-- TASK PROMPT --
Copy the records from the line containing "Where should I click to: Go" through the line containing "Open the Фильтр", putting "symbol" wherever "icon" appears and changing nothing else.

-- SUPPLIED DATA --
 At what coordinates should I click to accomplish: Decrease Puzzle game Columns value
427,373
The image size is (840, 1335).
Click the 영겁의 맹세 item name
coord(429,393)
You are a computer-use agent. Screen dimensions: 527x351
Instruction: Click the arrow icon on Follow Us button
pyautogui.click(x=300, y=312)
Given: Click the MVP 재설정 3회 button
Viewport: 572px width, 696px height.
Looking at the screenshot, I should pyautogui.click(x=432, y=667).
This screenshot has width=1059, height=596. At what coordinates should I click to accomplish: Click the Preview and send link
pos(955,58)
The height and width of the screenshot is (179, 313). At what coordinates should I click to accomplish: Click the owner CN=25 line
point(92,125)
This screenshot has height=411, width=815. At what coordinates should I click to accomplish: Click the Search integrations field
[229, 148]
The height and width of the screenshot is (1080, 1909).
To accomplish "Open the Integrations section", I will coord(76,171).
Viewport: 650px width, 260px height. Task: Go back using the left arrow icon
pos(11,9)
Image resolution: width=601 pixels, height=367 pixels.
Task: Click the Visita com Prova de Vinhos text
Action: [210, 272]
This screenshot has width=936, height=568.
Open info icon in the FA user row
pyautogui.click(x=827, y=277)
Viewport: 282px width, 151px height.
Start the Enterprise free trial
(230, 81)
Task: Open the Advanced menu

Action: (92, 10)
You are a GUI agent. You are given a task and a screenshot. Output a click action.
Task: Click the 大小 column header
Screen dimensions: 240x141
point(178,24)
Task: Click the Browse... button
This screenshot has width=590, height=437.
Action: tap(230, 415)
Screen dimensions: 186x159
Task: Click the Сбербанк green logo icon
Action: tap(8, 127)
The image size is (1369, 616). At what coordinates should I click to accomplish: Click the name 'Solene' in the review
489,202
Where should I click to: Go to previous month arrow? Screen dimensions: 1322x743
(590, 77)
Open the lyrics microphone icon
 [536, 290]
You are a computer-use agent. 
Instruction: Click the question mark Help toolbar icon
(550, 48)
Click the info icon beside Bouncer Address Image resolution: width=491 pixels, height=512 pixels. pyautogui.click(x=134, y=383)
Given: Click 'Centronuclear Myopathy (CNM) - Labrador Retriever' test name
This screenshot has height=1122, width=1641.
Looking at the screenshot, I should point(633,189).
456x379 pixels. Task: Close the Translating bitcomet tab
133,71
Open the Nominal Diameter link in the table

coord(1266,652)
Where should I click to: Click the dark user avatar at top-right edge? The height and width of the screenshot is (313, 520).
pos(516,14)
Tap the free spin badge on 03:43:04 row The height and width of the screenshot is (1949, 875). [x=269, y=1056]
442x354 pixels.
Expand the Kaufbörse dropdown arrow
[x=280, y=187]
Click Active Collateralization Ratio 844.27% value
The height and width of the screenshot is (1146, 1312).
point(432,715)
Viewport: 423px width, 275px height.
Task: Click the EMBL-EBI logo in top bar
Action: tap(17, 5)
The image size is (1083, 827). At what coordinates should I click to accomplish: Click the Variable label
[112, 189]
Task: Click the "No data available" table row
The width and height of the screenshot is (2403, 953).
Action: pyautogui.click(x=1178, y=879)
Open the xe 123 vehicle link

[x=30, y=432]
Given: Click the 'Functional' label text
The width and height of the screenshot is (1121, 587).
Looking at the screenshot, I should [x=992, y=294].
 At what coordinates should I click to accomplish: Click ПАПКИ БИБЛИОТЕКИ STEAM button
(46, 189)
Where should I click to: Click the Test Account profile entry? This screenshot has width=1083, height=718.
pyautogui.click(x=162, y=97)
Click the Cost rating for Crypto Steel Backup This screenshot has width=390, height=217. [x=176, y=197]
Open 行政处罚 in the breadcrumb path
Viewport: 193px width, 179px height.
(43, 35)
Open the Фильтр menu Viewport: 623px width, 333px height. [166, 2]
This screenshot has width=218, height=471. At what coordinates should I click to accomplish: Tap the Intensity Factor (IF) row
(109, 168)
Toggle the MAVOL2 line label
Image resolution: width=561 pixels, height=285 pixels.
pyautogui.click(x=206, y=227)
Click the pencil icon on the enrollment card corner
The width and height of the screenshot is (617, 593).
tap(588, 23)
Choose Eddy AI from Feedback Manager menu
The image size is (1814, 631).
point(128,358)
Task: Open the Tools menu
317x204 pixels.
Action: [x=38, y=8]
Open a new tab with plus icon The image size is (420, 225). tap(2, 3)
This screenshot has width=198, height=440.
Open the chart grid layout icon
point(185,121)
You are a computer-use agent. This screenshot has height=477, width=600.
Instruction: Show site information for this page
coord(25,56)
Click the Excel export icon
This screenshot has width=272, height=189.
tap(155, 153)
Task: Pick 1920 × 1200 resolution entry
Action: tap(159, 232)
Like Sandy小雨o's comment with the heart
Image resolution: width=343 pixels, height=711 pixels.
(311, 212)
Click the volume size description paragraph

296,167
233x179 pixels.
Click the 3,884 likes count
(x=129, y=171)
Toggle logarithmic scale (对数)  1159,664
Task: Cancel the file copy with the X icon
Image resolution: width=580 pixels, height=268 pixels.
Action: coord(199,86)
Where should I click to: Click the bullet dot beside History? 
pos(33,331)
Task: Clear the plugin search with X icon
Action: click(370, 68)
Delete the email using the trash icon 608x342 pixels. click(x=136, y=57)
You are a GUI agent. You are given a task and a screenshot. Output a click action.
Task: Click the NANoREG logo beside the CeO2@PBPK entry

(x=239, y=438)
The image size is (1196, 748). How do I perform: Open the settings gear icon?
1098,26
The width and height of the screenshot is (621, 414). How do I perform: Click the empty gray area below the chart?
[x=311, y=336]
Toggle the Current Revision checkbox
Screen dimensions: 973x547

-- EXPECTED ANSWER --
Where should I click to: Go to previous month arrow? Screen dimensions: 1322x743
(590, 77)
Open the lyrics microphone symbol
 [536, 290]
You are a computer-use agent. 
Instruction: Click the question mark Help toolbar symbol
(550, 48)
Click the info symbol beside Bouncer Address Image resolution: width=491 pixels, height=512 pixels. pyautogui.click(x=134, y=383)
Given: Click 'Centronuclear Myopathy (CNM) - Labrador Retriever' test name
This screenshot has height=1122, width=1641.
Looking at the screenshot, I should point(633,189).
456x379 pixels. Task: Close the Translating bitcomet tab
133,71
Open the Nominal Diameter link in the table

coord(1266,652)
Where should I click to: Click the dark user avatar at top-right edge? The height and width of the screenshot is (313, 520).
pos(516,14)
Tap the free spin badge on 03:43:04 row The height and width of the screenshot is (1949, 875). [x=269, y=1056]
442x354 pixels.
Expand the Kaufbörse dropdown arrow
[x=280, y=187]
Click Active Collateralization Ratio 844.27% value
The height and width of the screenshot is (1146, 1312).
point(432,715)
Viewport: 423px width, 275px height.
Task: Click the EMBL-EBI logo in top bar
Action: tap(17, 5)
The image size is (1083, 827). At what coordinates should I click to accomplish: Click the Variable label
[112, 189]
Task: Click the "No data available" table row
The width and height of the screenshot is (2403, 953).
Action: pyautogui.click(x=1178, y=879)
Open the xe 123 vehicle link

[x=30, y=432]
Given: Click the 'Functional' label text
The width and height of the screenshot is (1121, 587).
Looking at the screenshot, I should [x=992, y=294].
 At what coordinates should I click to accomplish: Click ПАПКИ БИБЛИОТЕКИ STEAM button
(46, 189)
Where should I click to: Click the Test Account profile entry? This screenshot has width=1083, height=718.
pyautogui.click(x=162, y=97)
Click the Cost rating for Crypto Steel Backup This screenshot has width=390, height=217. [x=176, y=197]
Open 行政处罚 in the breadcrumb path
Viewport: 193px width, 179px height.
(43, 35)
Open the Фильтр menu Viewport: 623px width, 333px height. [166, 2]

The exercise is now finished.